Too often I see parents and teenagers in a bad habit of arguing where they are each pushing their point of view HARD at the other person, but both of them are on the offensive and neither one is actually receiving the communication coming at them. By slowing the communication way. down. then both people have a chance to say what is on their mind and be fully heard.
HERE ARE SOME TIPS:
- You are the adult in this relationship. Keep working on acting like one. I’m not saying it’s easy and I’m not saying it has to happen today. Remind yourself: “I need to figure out how to be the more thoughtful and patient person here. I am the leader in this relationship. My son is looking to me for support and guidance, not indignation and righteousness.”
- If you aren’t ready to act like an adult, remove yourself from the situation. It’s okay to not be ready to have another difficult conversation with your teenager. You are merely human! You might want to sleep on it first, or blow off some steam with exercise, or talk with a friend about what’s happening. Take care of yourself and spend some time reflecting; it will help.
- YOU will have to listen first. If you demand that your teen listen to your point of view first, you are just reinforcing the same old argument. You need to demonstrate that this conversation will be different; you are the adult and the leader. Model good listening to your teen by giving him lots of time to explain his views, and when he is done say, “is there anything else you would like to say?” Or ask a clarifying question like, “What did you mean when you said ‘I feel really good about myself when I am online gaming’?” Really show your son that you are paying attention. When he seems totally finished talking say, “I would like to tell you about my point of view now. Could you take a turn to listen to me for a few minutes?” If your teen isn’t prepared to give you space to talk then he is likely too upset to have a productive conversation and he needs to remove himself. Don’t push him to have this conversation if he isn’t ready unless you want another argument. The more you give him respectful listening with your full attention, the more he will then listen to you.
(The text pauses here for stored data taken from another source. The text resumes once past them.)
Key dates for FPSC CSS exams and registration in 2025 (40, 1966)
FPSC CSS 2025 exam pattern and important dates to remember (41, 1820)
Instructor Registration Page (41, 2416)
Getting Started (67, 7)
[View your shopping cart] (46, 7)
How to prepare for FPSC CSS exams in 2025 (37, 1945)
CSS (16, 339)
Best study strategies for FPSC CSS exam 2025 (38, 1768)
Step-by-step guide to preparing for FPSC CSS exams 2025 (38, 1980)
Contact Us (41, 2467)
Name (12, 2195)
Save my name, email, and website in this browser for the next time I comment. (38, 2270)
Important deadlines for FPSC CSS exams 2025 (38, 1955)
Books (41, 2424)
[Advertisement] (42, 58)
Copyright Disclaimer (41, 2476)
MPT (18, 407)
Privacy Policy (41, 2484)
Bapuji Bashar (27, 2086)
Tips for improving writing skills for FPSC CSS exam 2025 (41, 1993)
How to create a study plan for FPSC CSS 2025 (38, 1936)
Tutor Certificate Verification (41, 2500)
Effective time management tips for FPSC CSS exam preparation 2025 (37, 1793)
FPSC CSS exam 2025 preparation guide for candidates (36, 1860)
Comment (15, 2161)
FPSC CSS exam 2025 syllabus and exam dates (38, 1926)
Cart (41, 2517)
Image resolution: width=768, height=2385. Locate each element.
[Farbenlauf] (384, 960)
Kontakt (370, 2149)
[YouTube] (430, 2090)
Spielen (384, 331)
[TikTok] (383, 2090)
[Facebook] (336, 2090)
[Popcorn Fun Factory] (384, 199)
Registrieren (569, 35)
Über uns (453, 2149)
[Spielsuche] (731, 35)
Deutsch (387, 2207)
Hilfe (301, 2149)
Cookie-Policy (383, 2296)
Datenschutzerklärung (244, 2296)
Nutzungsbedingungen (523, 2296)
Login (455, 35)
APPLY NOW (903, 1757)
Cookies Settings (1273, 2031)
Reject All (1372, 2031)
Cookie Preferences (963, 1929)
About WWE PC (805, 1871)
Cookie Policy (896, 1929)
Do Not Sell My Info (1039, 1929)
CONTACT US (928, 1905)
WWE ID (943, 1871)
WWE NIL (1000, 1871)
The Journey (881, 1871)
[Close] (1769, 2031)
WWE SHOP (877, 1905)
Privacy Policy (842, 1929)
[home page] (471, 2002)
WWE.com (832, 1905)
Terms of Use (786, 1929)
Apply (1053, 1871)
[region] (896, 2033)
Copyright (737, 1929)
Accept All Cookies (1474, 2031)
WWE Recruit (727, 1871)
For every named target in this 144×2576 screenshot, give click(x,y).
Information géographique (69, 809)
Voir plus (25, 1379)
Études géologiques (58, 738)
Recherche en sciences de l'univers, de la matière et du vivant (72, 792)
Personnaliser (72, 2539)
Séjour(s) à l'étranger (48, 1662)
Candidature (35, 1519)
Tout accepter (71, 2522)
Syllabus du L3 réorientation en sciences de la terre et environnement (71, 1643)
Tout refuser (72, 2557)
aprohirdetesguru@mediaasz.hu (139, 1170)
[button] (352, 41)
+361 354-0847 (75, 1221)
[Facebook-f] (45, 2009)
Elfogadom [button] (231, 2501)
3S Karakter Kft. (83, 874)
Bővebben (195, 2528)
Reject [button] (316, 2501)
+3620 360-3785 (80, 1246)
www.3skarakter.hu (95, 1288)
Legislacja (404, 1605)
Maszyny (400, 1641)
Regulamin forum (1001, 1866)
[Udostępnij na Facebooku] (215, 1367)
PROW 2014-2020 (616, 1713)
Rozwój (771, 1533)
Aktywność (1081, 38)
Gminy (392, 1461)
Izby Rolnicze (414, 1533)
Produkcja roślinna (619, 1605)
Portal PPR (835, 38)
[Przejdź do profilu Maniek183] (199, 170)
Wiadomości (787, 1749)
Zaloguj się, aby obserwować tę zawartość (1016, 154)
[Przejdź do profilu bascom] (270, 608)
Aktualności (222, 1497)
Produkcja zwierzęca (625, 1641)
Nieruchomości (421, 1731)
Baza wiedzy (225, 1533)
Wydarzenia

- Make it easy for your kid to act appropriately. Remember when he was just learning to walk and you had to baby-proof the house by putting all the fragile and slightly dangerous objects out of reach? You did this because there is no negotiating with a toddler and no way to explain to a baby the dangers of electrical outlets. Have you noticed it can sometimes be hard to negotiate with teenagers too? If you don’t want your teenagers to have access to alcohol then don’t keep any on your property. Similarly, if you don’t want your kid on the computer at night then lock it up or sleep with it or keep it password protected. There was a time when I was a bit worried that my son might take my vehicle for a nighttime joyride when I wasn’t around. Did I lecture him about ‘the rules’? Did I ignore my intuition? No. I just kept all the car keys with me at all times and I never said a word about it. I had peace of mind and we didn’t have a single fight about unauthorized car use. It’s the easiest thing in the world to resolve a conflict that never was!